Claude Max, ChatGPT Pro, Cursor, Codex — every plan you pay flat-rate for is basically a buffet. They sell unlimited (-ish) at a fixed price, betting the average customer eats less than the menu would charge à la carte. The whole game is: do you eat enough to make the buffet worth it, or are you the table they make money on?
tokenusage sits at the door of the dining room with a notebook. Every time you send a prompt, it scribbles down what you ate and the menu price. At the end of the day it adds the bill back up and compares it to what you actually paid in subscriptions. If you ate $250 of menu price on a $200 plan, congrats — you walked out with $50 worth of free food and the chef's frown.

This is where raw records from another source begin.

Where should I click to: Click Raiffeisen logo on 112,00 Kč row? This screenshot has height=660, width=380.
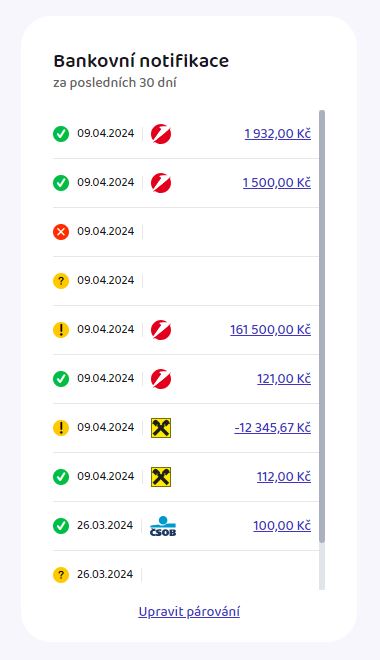(x=161, y=477)
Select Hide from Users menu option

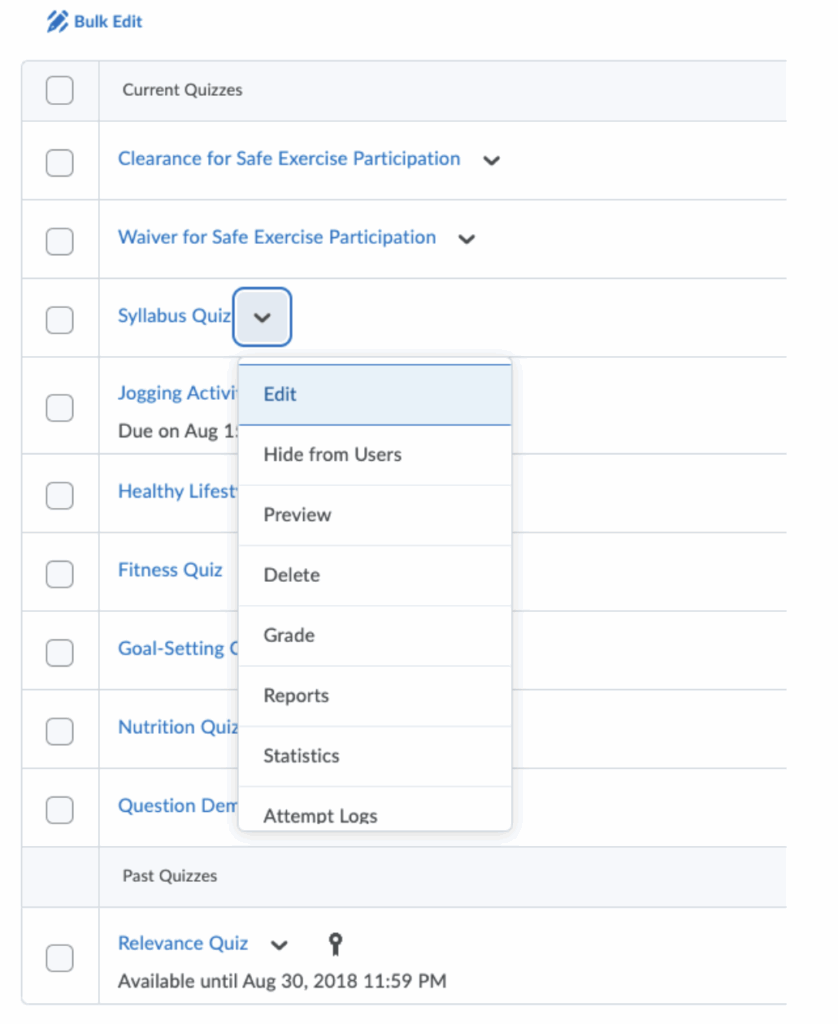coord(332,455)
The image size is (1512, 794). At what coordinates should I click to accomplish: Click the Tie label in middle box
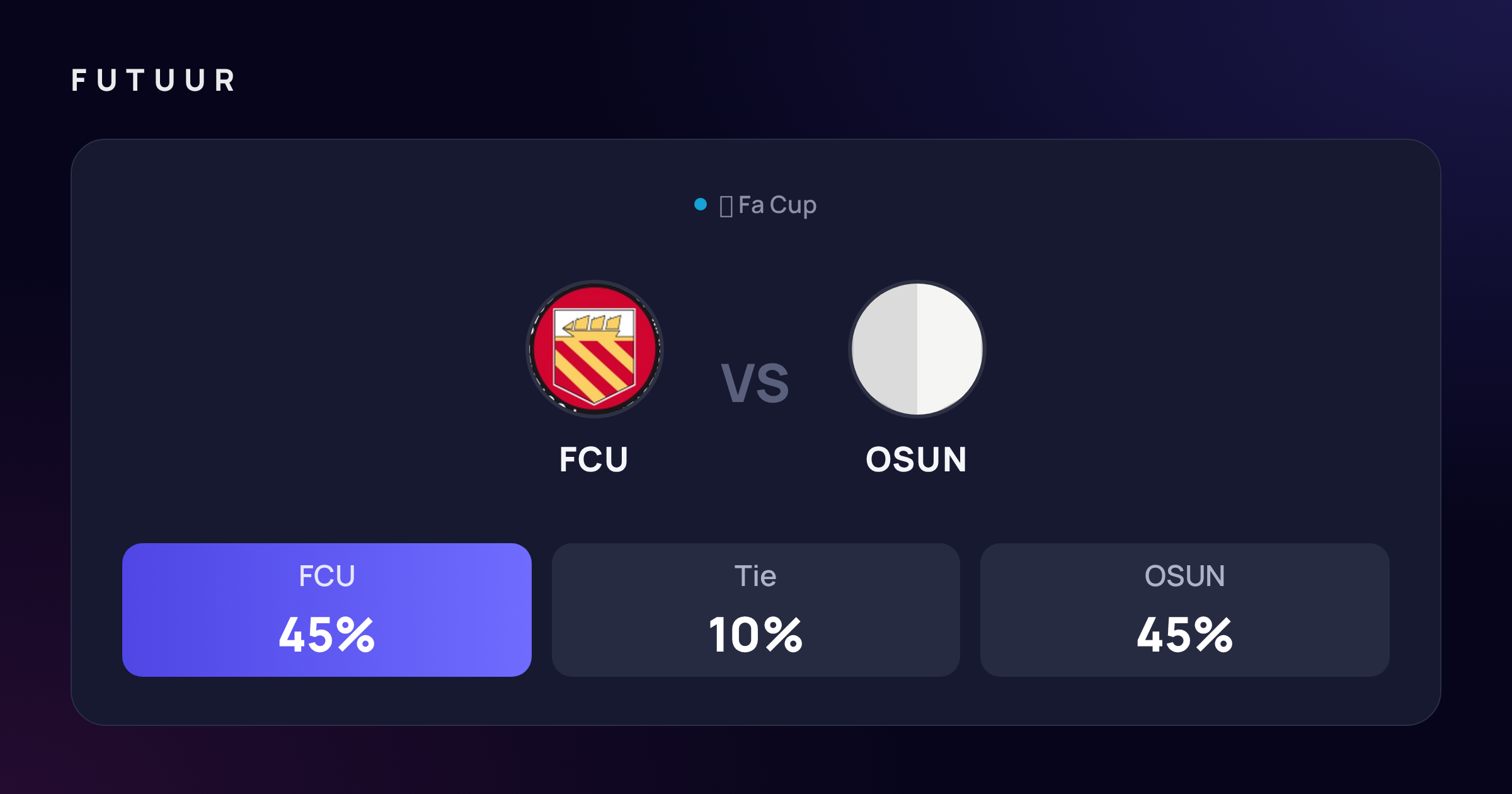755,576
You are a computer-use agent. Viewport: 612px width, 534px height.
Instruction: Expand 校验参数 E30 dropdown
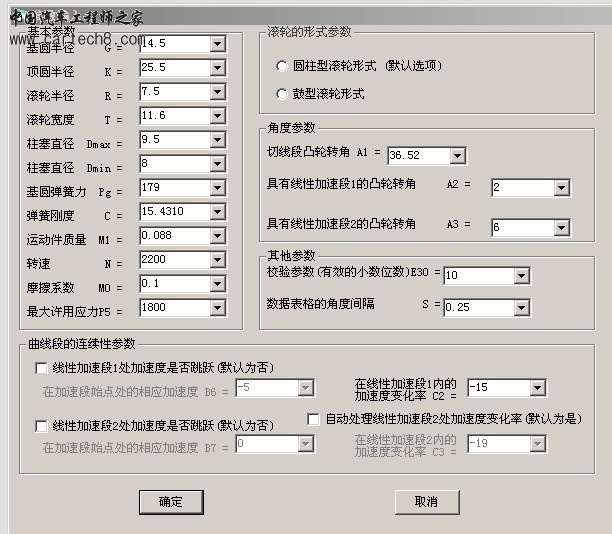[x=521, y=275]
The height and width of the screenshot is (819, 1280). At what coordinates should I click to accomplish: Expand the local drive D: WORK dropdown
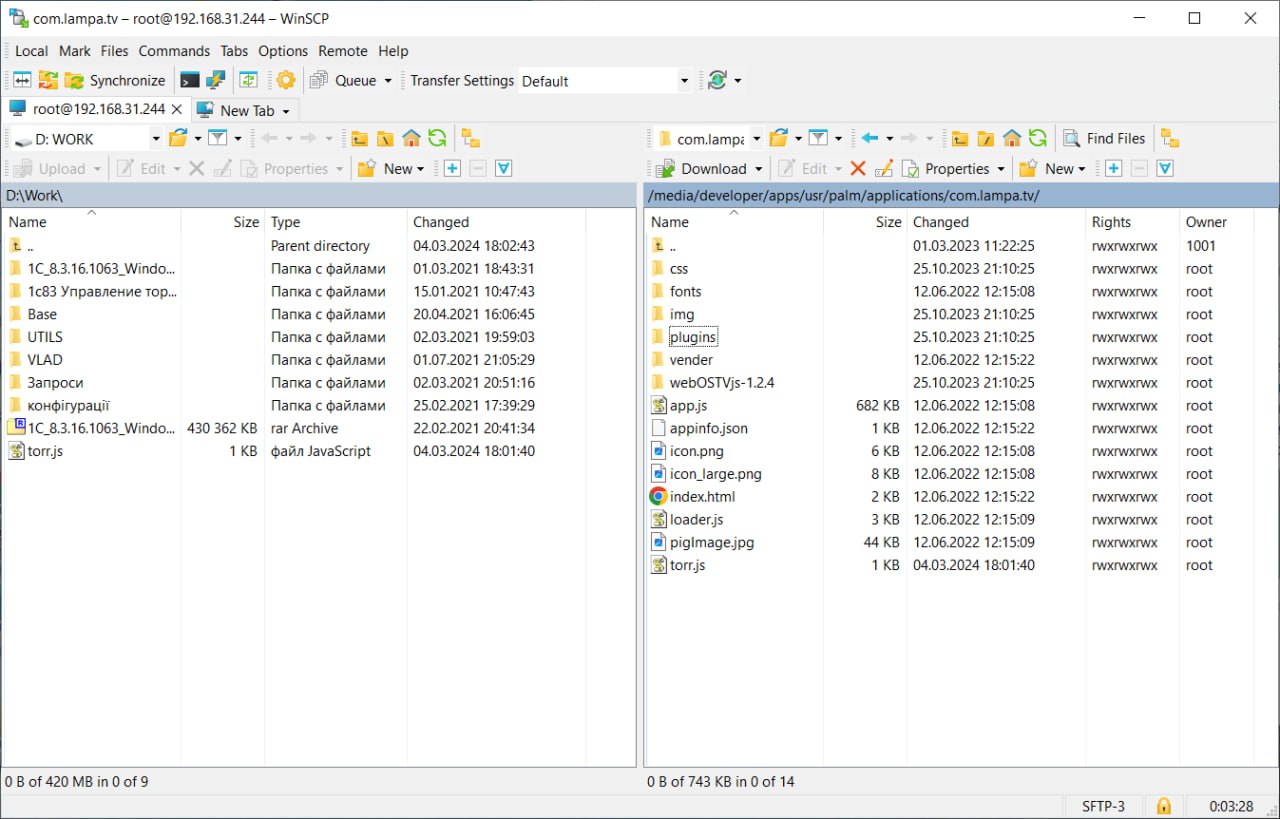pos(155,139)
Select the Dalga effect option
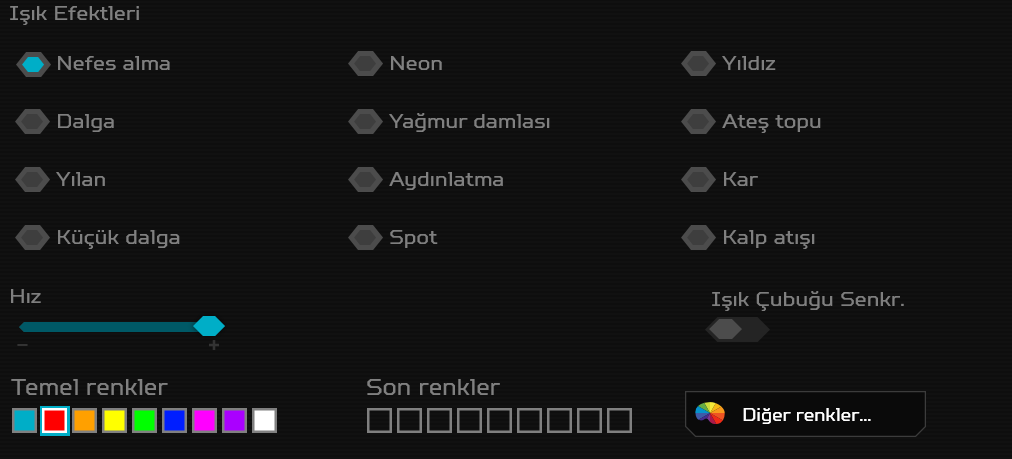Viewport: 1012px width, 459px height. click(33, 122)
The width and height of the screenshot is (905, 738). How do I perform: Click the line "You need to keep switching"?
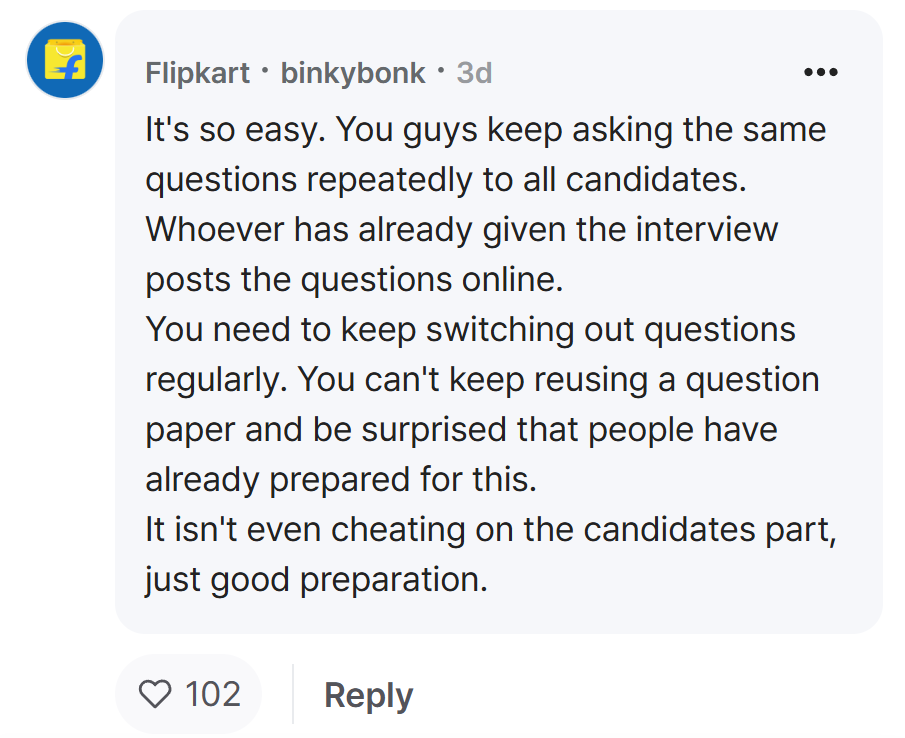pyautogui.click(x=470, y=330)
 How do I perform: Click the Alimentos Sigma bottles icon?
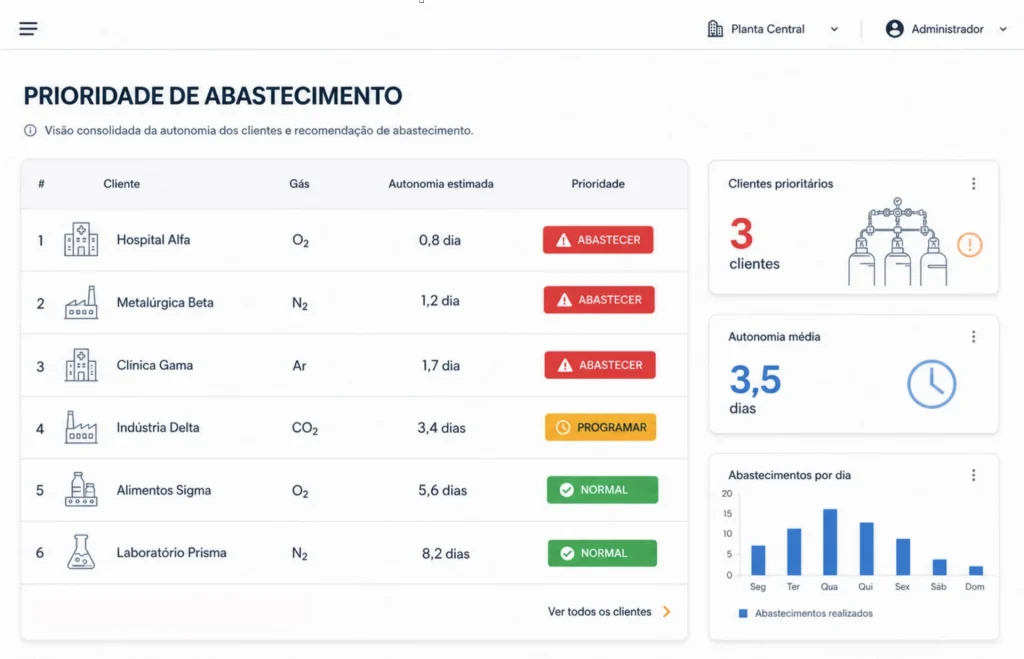[x=81, y=489]
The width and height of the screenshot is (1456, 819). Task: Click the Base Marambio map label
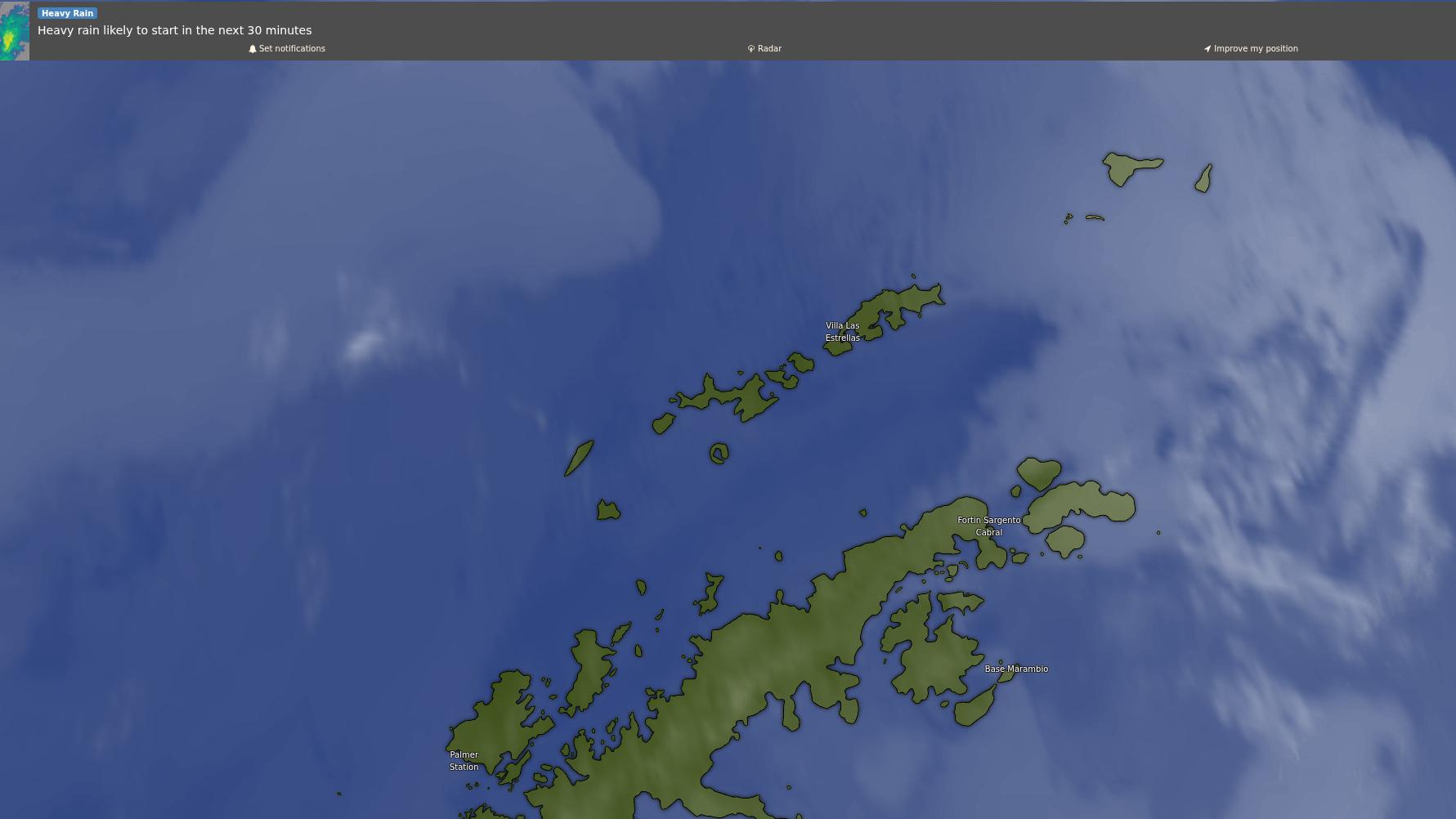(1016, 669)
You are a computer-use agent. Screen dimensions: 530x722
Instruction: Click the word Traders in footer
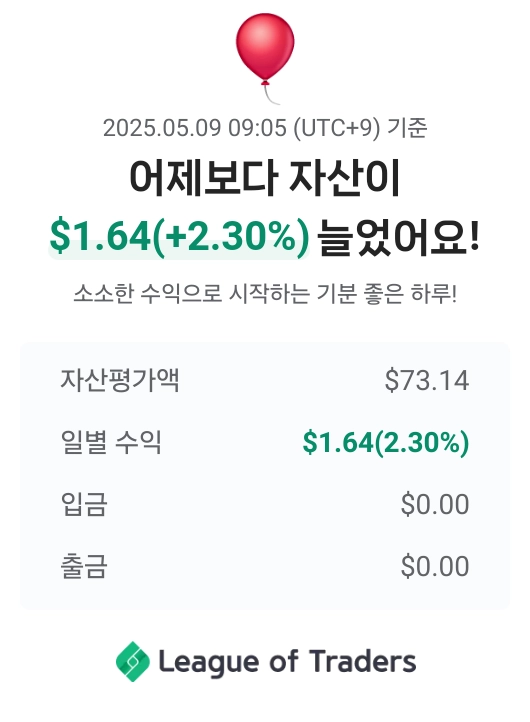(x=363, y=661)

The dashboard is just that notebook, made readable. Period filter at the top decides the time window. KPI cards show tokens and money. The subscription panel shows your loadout and how close you are to breaking even. The recent sessions list is your meal log. Everything is local — we don't watch you eat, we just count.
| Source | Where | What we count |
|---|---|---|
| Claude Code CLI | ~/.claude/projects/**/*.jsonl | Per-call message.usage from each assistant turn — input, output, cache_read, cache_creation tokens. Deduped by message.id. |
| Codex CLI | ~/.codex/state_5.sqlite + ~/.codex/sessions/**.jsonl | Cumulative total_token_usage from the last token_count event of each thread (input, output, cached, reasoning). |
| Hermes gateway | ~/.hermes/state.db | One row per session — input, output, cache_read/write tokens. Uses actual_cost_usd when recorded, otherwise estimated_cost_usd. |
cost = input × inputRate
+ output × outputRate
+ cacheRead × cacheReadRate (default: 10% of input)
+ cacheWrite × cacheWriteRate (default: 125% of input)
+ reasoning × reasoningRate (default: same as output)Estimates, not invoices. Provider billing has rounding, promotions, free-tier credits, and the occasional model rename. Trust the provider invoice for final numbers.
Claude Code serializes one API response as multiple JSONL lines (one per content block — text / tool-use / thinking), each carrying the same usage. We dedupe by message.id (fallback requestId) so each API call counts once. In a typical session this trims 30–50% of duplicate token counts.
Single-user mode is fully local — no network, no telemetry. Multi-user mode sends usage counts (tokens, timestamps, cost) to the server you control. Raw conversation content is never read or transmitted.